◆ Your instructions
Your answer should be the lines from the one with "Click the icon" to the end of the data below, both included, exact and free of pictures.

** Opening Data for analysis block **

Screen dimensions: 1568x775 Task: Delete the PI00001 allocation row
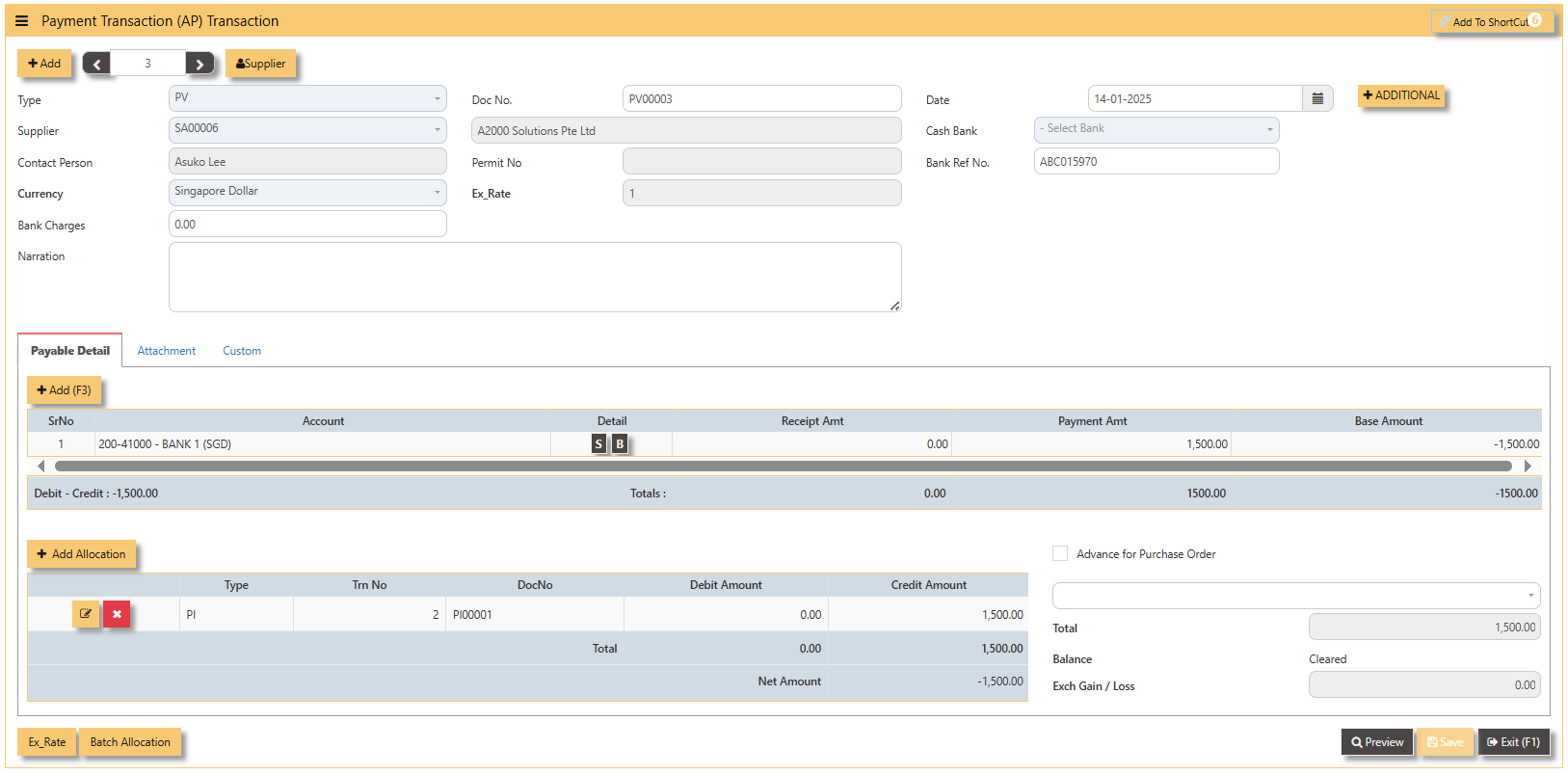pos(117,614)
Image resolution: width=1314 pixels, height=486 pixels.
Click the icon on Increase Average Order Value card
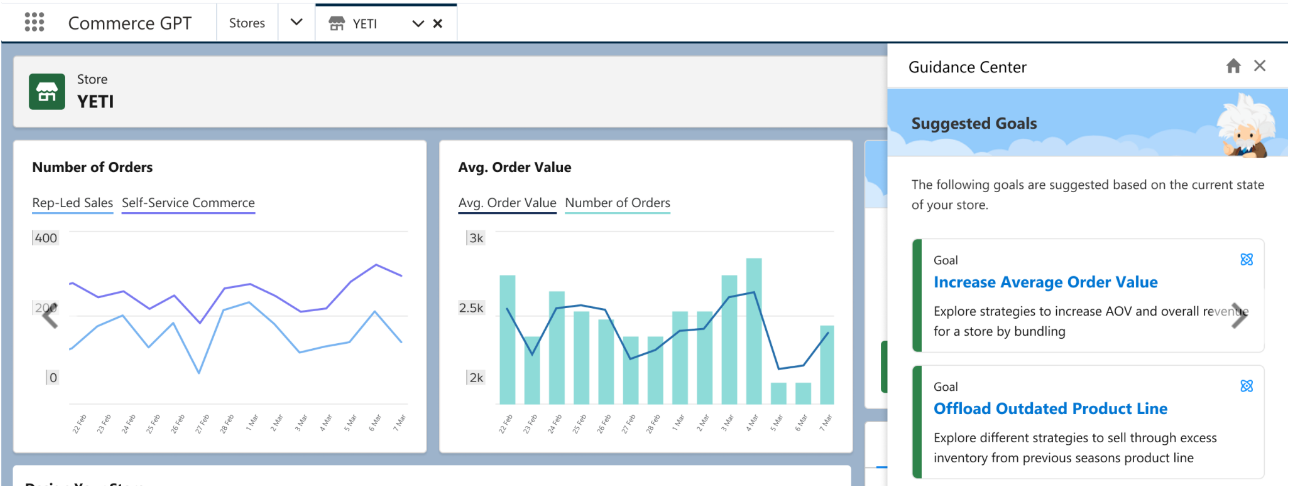coord(1246,260)
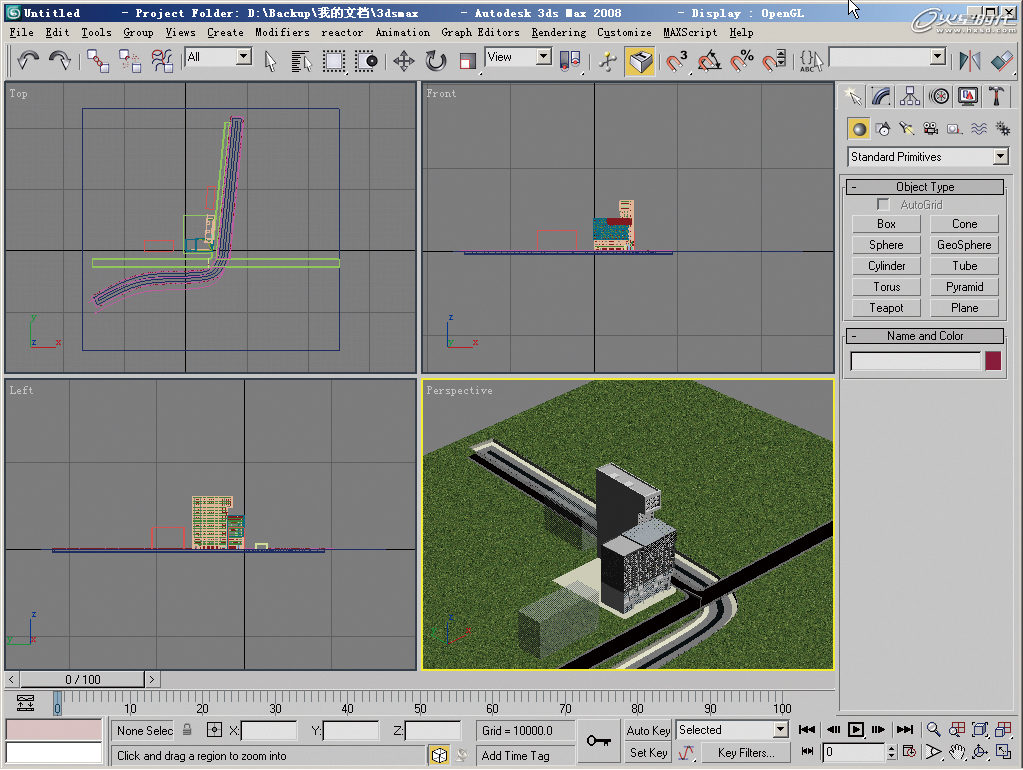The image size is (1023, 770).
Task: Switch to the Lights category icon
Action: point(906,129)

** Closing Data for analysis block **

◆ Finished task
Click the icon on Increase Average Order Value card
coord(1246,260)
The image size is (1023, 770).
Task: Switch to the Lights category icon
Action: point(906,129)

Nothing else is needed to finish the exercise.